Articolo di Pietro Treccagnoli su “Il Mattino”
NAPOLI – Ha battuto un gigante da 99 milioni di appassionati, CityVille, gioco in Rete tra i più popolari e così è entrato da trionfatore nel «Guinness dei primati 2012» (da ieri in libreria per Mondadori). È un 26nne che vive a Fuorigrotta, studente di Ingegneria aerospaziale, fuorisede: è Roberto Esposito di Vallo della Lucania, in provincia di Salerno. Uno smanettone geniale, dall’aspetto tutt’altro che nerd, anzi con il fiuto del business, perché già a 14 anni faceva e disfaceva blog e siti Internet.
Qualcuno l’ha pure venduto, incassando e rilanciando un altro sito. Ma andiamo per ordine. Esposito, che nella Rete è Rob, è entrato nel gotha dei record, grazie a un primato originalissimo: con un solo post su Facebook ha ottenuto il maggior numero di commenti. Reggetevi: 389.141, in appena tre mesi, da gennaio a marzo scorso, battendo appunto CityVille che s’era fermato almeno 100mila commenti sotto. Ora il post è a quota 540mila, ma il grosso è stato fatto e Rob non sta più a portare i conti.
Ma cosa c’era scritto di tanto clamoroso? Un messaggio banalissimo, ma irresistibile per i tossici della navigazione, quella nuova generazione che ci vive accanto, basta dare un’occhiata nella stanza dei nostri figli: «Questo è il post di Facebook con più commenti del mondo». Proprio così, un potente richiamo della foresta virtuale per ingaggiare una gara. «E l’ho vinta» gongola Rob, indicando il diploma ufficiale attaccato al muro della sua stanza, nell’appartamento che divide con altri due studenti, compagni degli anni del liceo scientifico nel Cilento.
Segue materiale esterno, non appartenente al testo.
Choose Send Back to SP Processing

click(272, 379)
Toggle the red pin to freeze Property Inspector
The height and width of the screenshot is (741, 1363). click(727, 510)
Di cosa s’intrigavano i commenti? «C’è di tutto, naturalmente» spiega. «Molti sono insensati. Sono stati scritti dai contatti per fare massa. Poi il post s’è quasi trasformato in una chat dove si chiacchierava di tutto». Quindi ogni contatto ha scritto anche più commenti? «Certo, le nuove regole del Guinness non conteggiano più soltanto i contatti individuali. Ognuno ne ha scritti più di uno, in media venti. Io stesso, ogni mille commenti, ne lasciavo uno di esultanza e incitamento». L’idea gli era venuta sfogliando l’elenco dei record relativi al web. «Per me è stata una sfida, ma anche una campagna pubblicitaria a costo zero che mi garantiva molta visibilità, una sorta di marketing non convenzionale».
E sì, ormai nel mondo dei media 2.0 si lavora così, perché Rob non viene dal nulla. «Qualche anno fa ho creato un giornale satirico virtuale, crashdown.it, che ho venduto» racconta. «I soldi li ho investiti in un altro sito ohkay.it che commercializza magliette con scritte e disegni originali, in catalogo ne ho oltre duemila». Mentre studia (a dicembre dovrebbe finalmente laurearsi, gli mancano due esami), con queste attività in Rete riesce a pagarsi l’affitto e qualcosa gli resta in tasca.
Ma non ha intenzione di fermarsi qui. Se andate a ficcare il naso in Rete troverete un po’ di suoi siti (quello principale è robertoesposito.com), oltre il profilo su Facebook. Sul social network ha diverse pagine. Oltre a «Rob» che ha circa 37mila fan, c’è «Cinismo, insensibilità, humour nero e altre cose che si mangiano» (oltre 41mila fan) e «Figure di merda» che scassa tutto con quasi 650mila fan. «In tanti mi chiedono quanto ho guadagnato entrando nel Guinness» aggiunge.
«Niente, ma è stato un vero investimento d’immagine». Effettivamente, a giudicare dal record, ci si aspetta di aver di fronte un giovane scapocchione, un perditempo. E invece no, Rob parla come un uomo d’affari. In testa, confessa, gli frullano un paio di idee alla Mark Zuckerberg (il miliardario creatore di Facebook, appunto), ma se le tiene ben strette, per ora. «Con questo successo» spiega «spero proprio di avere più chance nei miei progetti».
Cioè? «Vorrei avere un futuro artistico» confessa. «Ho scritto un libro, ”L’arrivée d’un train en gare de La Crotat”, dal titolo del primo filmato della storia. Ho pubblicato racconti un po’ dappertutto. Ho girato un cortometraggio». Ma è anche imprenditore: «Sì, il commercio sul web è ormai una realtà forte e non escludo di potermi impegnare su questo fronte». E la laurea? «Fare l’ingegnere aerospaziale è la terza possibilità che ho». Volare è un po’ più tosto che navigare. Almeno se si resta con i piedi per terra.